Okay, so for the sake of argument, let's say you pay $1 on 100 shares of SPY. There are 252 trading days in a year. You buy at the close and sell the following morning. That's 252 * 2 * 1 = 504 in commissions. You also have the bid/ask. For the sake of argument, let' say you cross half the time on a spread of a penny. That's 252 * 100 shares * 0.01 = 252. So, you pay 252 + 504 = 756 on 37,500. That's a 2% drag.

So, you'll pay 2% so that, with SPY at least, you would have earned ~9.8%-2% = 7.8% on 11% vol instead of ~12.1% on 16.5% vol. Is it worth it? You earn 4.3% less to save 5.5% on vol. Depends on you, I guess. If you just want to use sharpe as a proxy, the answer is no: 0.73 vs 0.71. That's a lot of work to earn a lower sharpe.

You might point to IWM where you would actually have made more on this strategy by avoiding the day losses. Meh, maybe. Look at the other research on all the other markets first. Last time I looked (~10 years ago) it didn't look good. There's a reason nobody has eaten away this 'free lunch' after all these years... it's rotten.

Yes, maybe they can cut down on those costs with swaps etc. I'm not sure it'll be worth it. I do think, however, they'll garner a lot of interest with the right marketing. That's why I'll be interested to watch the prospects of the company, but I won't be buying the ETF.

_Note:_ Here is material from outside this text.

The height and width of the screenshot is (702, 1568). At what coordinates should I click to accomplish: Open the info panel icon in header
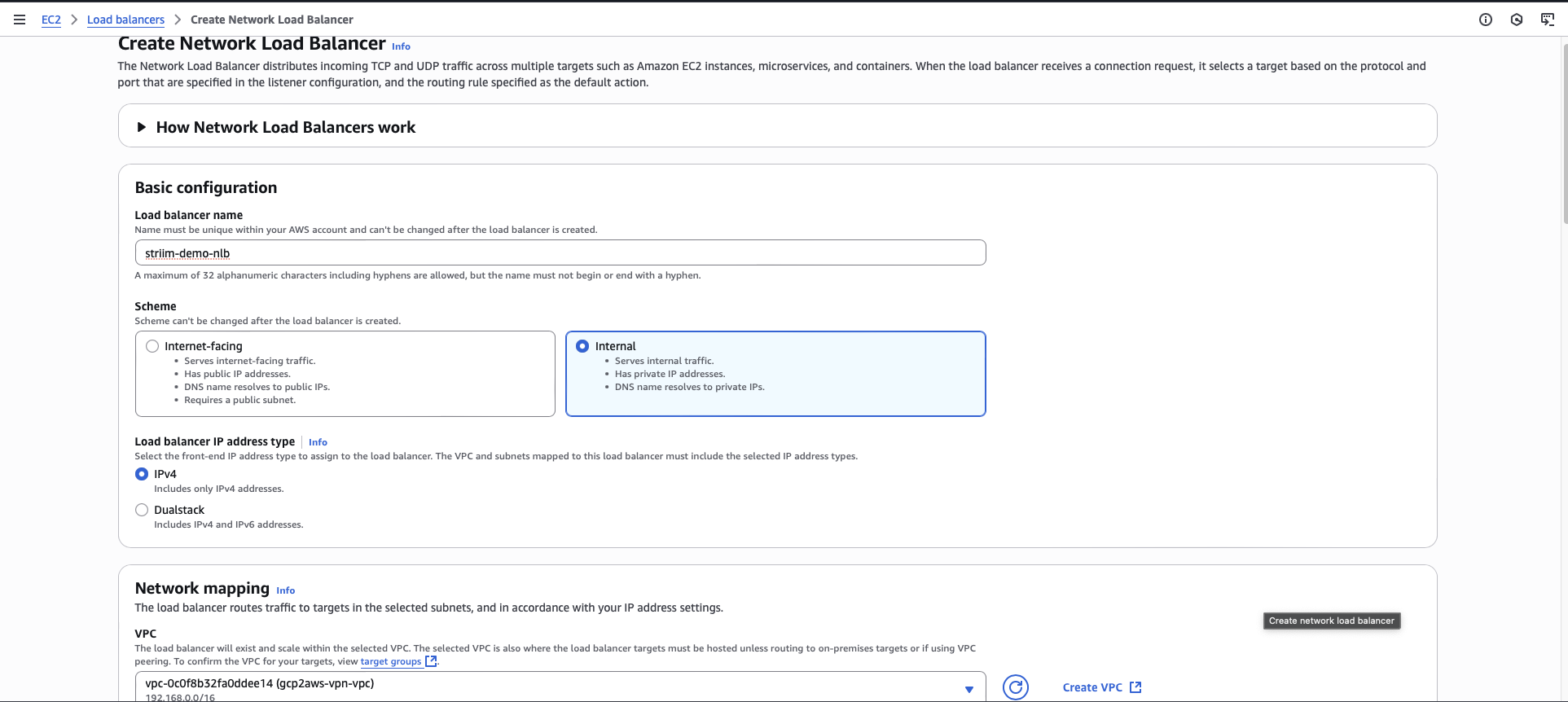click(x=1486, y=20)
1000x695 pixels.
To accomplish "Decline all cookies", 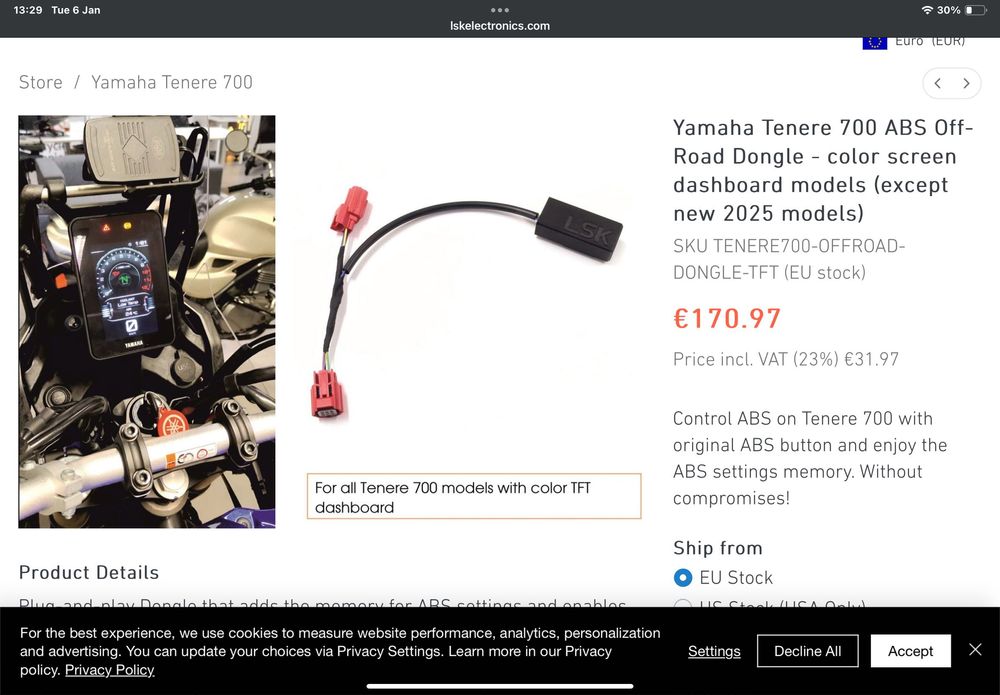I will tap(807, 651).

On top of that you are (in the US) paying short-term CG rates on your winnings. Doesn't really seem worthwhile.
 
They say they also use swaps, but who is on the other side of those swaps then ? They also had to do transaction to hedge their swaps. So the only viable tradable option to replicate the night effect is trading the futures which is also the most cost effective solution. And the market on close volume for futures is very limited except S&P Futures. But here (on SP500 Futures) you also cannot trade more than 40000 contracts or ca. $8 billion in value (for this overnight effect). Funny is also that they could not explain it better why the overnight anomaly exists.? I would expect more and better explanations here.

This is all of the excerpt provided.